Our final “lab” for out Unit on 1D kinematics was a challenge lab where students had to apply both data collection/analysis and problem-solving skills to make a prediction. Students were given a constant-velocity buggy and a low-friction cart on the ramp. Students had to collect data to build models for each that could then be used to predict where to place the cart on the ramp so that it crashes into the buggy driving by the bottom of the ramp. After building their models, students were given the starting position for the buggy, then asked solved the problem and check their predictions.
We had originally wanted to do the marble rolling down the ramp and into seat of the buggy. The small marble hitting the seat is much cooler than just a collision of two larger objects, but the marble limits the tools students can use. Marbles are too small to be picked up by motion detectors. While marbles can be used to mark position and time with photogates, you cannot easily measure the instantaneous speed (because you don’t know what width of the marble is blocking the sensor very easily). Because we had wanted students to decide what tools they’d like to use, we went with carts in planning out the challenge. That way students would be able to choose motion detectors, stopwatches and metersticks, or photogates to collect data… all tools we’d used previously.
In the challenge labs, students were supposed to first spend time planning their data and analysis (checking it with an instructor before getting equipment), then carry out data collection and analysis, and finally sett up the problem-solving strategy before getting the release point.
Students were supposed to get 2 hours to do all this. However, we had fallen behind (partially due to activities taking too long and me breaking my ankle), so we spent the first 1.5 hours (of a 3 hour class) discussing free-fall and working whiteboard problems. This time was well worth it. Students got a much deeper understanding of acceleration and much needed practice with working with velocity vs. time graphs to solve problems. We (the other instructor piloting the new curriculum and I) knew we were going to have less time, and so decided with only 1.5 hours to do an abbreviated challenge lab. Instead of each group having their own setup, we had one big demo setup– a 2.2 meter track with a cart. As a whole class, we talked about what information we would want to know about the buggy and the cart and what different ways we could figure that out. After discussing various options, we opted to use the motion detector for both. The logger pro graphs for position vs.time and velocity vs. time for both cart and buggy were left projected at the front of the room.
The downsides to this abbreviated challenge lab were (1) less student agency about how to collect and analyze /data, and (2) everyone solving the same problem rather than individual problems. The good part was, for a first challenge lab, it got students comfortable with the format. We did the “deciding how to collect and analyze data” together and they had to solve the problem with their group. I think it significantly reduced the stress that students might have otherwise felt.
Some groups were still a bit stressed, mostly in struggling to turn the actual scenario into a physics problem that could be solved. With HW and whiteboard problems, they get practice turning word problems into physics problem. It was a good struggle, but it made me think that we need to do more whiteboard problems that are quantitative setups rather than word problems. The truth is students need practice with both, but for students to feel confident going into challenge labs, we need better balance.
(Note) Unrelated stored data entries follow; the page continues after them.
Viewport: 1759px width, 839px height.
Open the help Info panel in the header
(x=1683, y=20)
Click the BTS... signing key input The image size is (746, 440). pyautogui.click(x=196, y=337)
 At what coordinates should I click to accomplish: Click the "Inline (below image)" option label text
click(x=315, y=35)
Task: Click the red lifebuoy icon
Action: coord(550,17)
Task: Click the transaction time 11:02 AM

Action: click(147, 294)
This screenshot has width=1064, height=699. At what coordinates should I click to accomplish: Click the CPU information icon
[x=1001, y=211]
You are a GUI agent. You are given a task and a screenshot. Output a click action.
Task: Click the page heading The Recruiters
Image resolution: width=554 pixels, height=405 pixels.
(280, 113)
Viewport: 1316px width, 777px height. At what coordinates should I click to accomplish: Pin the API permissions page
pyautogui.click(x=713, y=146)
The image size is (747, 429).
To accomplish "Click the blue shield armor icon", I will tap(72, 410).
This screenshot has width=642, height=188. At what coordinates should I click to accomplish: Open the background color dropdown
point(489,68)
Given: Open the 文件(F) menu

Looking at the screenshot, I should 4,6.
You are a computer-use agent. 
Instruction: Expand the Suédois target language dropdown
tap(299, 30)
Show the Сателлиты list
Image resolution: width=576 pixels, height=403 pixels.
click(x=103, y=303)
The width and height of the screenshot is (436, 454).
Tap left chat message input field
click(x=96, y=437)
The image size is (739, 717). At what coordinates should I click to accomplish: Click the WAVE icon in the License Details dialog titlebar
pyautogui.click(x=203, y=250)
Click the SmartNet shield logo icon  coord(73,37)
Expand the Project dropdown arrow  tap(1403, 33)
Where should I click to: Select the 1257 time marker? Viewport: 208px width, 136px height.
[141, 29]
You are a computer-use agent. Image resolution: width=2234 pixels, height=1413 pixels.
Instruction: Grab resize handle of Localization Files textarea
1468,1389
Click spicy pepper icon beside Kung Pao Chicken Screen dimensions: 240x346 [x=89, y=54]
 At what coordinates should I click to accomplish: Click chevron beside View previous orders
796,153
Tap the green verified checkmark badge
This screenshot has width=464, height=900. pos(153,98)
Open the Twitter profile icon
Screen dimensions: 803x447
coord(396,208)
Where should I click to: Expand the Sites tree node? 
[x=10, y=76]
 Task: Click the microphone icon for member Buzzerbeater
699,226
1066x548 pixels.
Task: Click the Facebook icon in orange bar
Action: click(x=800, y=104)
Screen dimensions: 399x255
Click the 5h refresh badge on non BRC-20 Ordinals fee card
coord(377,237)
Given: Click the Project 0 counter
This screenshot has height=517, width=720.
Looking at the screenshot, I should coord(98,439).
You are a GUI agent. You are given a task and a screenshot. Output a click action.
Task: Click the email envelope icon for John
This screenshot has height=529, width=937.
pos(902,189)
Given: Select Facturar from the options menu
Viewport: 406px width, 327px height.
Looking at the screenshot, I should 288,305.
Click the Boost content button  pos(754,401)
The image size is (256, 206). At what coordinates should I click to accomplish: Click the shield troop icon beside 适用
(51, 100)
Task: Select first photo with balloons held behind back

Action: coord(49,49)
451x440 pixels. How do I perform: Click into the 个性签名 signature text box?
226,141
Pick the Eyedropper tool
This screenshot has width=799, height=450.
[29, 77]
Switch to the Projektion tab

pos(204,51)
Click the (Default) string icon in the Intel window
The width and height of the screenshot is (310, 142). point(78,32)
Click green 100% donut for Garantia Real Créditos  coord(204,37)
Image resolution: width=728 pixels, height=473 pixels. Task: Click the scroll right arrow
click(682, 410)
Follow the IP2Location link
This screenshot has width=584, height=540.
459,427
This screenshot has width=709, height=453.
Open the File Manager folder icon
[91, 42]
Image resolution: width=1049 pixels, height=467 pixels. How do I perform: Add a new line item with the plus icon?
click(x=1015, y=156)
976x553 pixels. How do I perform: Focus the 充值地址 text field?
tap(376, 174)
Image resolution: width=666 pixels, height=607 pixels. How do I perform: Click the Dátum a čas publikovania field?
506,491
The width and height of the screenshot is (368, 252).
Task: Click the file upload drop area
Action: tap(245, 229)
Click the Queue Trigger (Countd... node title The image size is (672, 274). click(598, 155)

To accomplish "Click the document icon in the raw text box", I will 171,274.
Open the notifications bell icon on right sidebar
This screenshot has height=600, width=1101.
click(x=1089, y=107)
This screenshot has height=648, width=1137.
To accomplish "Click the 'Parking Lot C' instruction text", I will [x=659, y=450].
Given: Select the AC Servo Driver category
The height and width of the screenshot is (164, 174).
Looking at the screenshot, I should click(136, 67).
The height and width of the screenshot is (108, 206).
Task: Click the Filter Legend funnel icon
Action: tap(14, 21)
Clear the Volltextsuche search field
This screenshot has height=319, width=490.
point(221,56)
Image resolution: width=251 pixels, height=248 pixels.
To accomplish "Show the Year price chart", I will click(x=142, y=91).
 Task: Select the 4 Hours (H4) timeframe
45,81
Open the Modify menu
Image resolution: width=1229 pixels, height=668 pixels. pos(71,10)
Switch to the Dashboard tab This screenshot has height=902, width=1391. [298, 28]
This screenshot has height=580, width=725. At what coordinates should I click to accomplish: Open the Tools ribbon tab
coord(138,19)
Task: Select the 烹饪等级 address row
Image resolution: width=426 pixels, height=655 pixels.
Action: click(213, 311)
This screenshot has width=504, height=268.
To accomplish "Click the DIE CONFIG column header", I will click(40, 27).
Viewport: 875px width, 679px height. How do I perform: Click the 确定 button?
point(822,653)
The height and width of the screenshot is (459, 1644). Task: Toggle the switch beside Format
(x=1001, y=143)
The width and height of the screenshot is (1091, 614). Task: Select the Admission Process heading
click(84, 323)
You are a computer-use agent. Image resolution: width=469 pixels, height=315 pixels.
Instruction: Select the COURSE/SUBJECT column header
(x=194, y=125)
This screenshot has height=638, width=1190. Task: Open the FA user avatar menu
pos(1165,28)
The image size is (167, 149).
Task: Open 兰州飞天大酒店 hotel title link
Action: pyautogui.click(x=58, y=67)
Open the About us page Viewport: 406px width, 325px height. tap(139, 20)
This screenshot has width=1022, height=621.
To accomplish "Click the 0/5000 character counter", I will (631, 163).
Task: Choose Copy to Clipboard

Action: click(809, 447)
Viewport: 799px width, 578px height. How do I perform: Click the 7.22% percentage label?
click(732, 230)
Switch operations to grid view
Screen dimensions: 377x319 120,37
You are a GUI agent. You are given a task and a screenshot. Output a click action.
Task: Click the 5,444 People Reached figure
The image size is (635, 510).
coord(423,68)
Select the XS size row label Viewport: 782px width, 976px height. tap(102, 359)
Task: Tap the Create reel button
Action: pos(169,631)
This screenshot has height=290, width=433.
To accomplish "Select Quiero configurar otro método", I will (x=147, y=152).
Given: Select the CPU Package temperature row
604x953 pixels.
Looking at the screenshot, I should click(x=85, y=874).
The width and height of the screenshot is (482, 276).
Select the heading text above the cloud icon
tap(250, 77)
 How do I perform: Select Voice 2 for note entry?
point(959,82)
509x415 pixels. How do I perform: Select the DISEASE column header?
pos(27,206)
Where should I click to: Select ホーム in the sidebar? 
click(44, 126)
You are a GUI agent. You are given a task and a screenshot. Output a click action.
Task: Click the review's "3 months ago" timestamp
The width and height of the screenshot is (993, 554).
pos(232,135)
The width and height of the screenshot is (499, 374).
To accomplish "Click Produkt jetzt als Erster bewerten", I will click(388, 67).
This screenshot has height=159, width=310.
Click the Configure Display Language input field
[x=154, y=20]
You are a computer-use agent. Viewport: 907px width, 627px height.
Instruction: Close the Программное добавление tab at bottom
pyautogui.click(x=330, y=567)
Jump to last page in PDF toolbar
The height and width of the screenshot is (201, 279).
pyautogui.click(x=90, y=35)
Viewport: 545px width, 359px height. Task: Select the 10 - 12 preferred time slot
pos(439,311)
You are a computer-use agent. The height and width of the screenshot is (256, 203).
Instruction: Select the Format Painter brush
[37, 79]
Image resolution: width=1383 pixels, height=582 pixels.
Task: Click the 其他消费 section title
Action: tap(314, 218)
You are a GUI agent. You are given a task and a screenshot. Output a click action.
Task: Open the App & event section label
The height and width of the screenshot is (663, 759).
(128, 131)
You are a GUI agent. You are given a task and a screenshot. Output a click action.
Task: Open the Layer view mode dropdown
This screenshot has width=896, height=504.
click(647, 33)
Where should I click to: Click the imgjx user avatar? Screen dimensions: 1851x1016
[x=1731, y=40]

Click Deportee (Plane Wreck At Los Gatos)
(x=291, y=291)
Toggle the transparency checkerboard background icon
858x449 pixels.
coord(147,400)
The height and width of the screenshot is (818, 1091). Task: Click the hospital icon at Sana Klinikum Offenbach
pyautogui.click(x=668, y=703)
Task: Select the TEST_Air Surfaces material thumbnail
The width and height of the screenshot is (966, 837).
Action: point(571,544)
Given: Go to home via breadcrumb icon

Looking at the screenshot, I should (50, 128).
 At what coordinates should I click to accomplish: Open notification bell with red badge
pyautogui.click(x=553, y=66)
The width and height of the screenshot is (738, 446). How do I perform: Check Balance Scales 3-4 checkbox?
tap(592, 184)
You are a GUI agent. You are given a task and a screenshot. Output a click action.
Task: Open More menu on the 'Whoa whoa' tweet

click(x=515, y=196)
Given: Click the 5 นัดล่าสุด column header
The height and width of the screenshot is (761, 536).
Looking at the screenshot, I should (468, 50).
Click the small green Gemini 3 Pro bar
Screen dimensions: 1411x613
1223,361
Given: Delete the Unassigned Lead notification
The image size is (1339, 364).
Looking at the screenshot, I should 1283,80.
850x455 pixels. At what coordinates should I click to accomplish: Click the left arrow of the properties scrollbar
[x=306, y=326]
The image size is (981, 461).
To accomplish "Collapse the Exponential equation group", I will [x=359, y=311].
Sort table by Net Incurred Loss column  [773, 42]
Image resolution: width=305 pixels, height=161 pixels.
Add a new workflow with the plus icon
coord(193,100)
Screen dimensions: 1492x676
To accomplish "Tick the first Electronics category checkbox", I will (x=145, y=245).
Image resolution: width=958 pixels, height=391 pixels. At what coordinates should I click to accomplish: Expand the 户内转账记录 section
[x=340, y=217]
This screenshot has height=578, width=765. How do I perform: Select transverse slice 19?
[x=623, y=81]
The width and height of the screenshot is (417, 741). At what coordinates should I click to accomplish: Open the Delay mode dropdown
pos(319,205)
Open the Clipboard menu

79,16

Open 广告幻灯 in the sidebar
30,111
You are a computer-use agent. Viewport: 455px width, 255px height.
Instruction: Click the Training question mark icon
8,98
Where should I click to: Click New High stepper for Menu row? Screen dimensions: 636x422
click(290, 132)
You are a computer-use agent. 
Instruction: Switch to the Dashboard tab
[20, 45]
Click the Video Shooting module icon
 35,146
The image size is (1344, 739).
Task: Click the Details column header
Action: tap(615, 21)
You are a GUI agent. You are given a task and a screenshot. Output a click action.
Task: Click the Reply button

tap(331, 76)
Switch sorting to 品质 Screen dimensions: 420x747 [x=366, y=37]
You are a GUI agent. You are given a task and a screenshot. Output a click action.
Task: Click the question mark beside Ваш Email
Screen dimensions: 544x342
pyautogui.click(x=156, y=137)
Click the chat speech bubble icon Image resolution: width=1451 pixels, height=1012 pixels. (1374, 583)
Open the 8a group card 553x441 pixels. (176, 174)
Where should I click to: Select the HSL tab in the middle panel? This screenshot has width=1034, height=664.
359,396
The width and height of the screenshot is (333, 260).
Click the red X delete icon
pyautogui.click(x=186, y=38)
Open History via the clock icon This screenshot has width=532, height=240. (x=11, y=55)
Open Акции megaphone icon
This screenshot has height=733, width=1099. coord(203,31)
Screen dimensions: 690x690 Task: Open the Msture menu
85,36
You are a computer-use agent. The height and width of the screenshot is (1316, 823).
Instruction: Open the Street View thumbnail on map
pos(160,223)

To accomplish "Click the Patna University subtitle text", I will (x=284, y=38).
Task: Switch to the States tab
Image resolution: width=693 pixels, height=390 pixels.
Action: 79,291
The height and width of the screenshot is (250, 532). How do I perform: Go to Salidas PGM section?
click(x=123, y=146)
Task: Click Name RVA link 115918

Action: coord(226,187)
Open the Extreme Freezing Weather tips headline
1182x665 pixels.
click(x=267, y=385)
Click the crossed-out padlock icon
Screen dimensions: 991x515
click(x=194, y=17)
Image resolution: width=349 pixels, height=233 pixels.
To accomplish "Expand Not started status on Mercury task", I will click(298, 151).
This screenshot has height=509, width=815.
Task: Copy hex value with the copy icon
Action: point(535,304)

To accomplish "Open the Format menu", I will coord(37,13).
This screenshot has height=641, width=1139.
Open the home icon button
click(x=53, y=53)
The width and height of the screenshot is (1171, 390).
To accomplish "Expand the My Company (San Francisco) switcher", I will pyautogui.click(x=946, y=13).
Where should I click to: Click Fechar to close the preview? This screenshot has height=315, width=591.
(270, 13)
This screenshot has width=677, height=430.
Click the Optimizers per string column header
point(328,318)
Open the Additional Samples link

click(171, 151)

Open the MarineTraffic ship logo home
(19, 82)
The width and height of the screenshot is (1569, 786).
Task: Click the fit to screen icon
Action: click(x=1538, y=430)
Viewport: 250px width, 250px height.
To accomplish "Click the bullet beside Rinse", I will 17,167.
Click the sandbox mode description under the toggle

Every group was able to be successful in making their prediction. Most groups just need conversations reminding them of things they already knew. “Have we solved problems similar to this one in class?”, “What approach did you take in that problem?” “Will that approach work here?” Other students needed conversations about being more organized or systematic. “I see you’ve listed some of the information for the buggy and the cart. When we solved problems like this, what did a good list of knowns and unknowns look like? Does your list meet that criteria yet?” “In the textbook, you always have to start a problem with a visual overview–a picture, a motion diagram,or a graph. Which of those do you think you could start with?”
About 1/3 of the groups solved for the starting position of the cart using the area under a velocity vs. time graph, 1/3 with an equation, and 1/3 solved using both. Even though every group solved the same problem, most groups were still pretty excited to see their predictions work out. I think one thing is that since the cart accelerates gradually (15 cm/s/s in our setup), it intuitively doesn’t look like they are going to hit at first. You are looking at it going, No Way, and then because the cart has picked up speed, it quickly closes the gap. I think that suspense and surprise helps students to be excited.
I wish I had gotten some pictures or videos, but crutching around class has made me less mindful of that.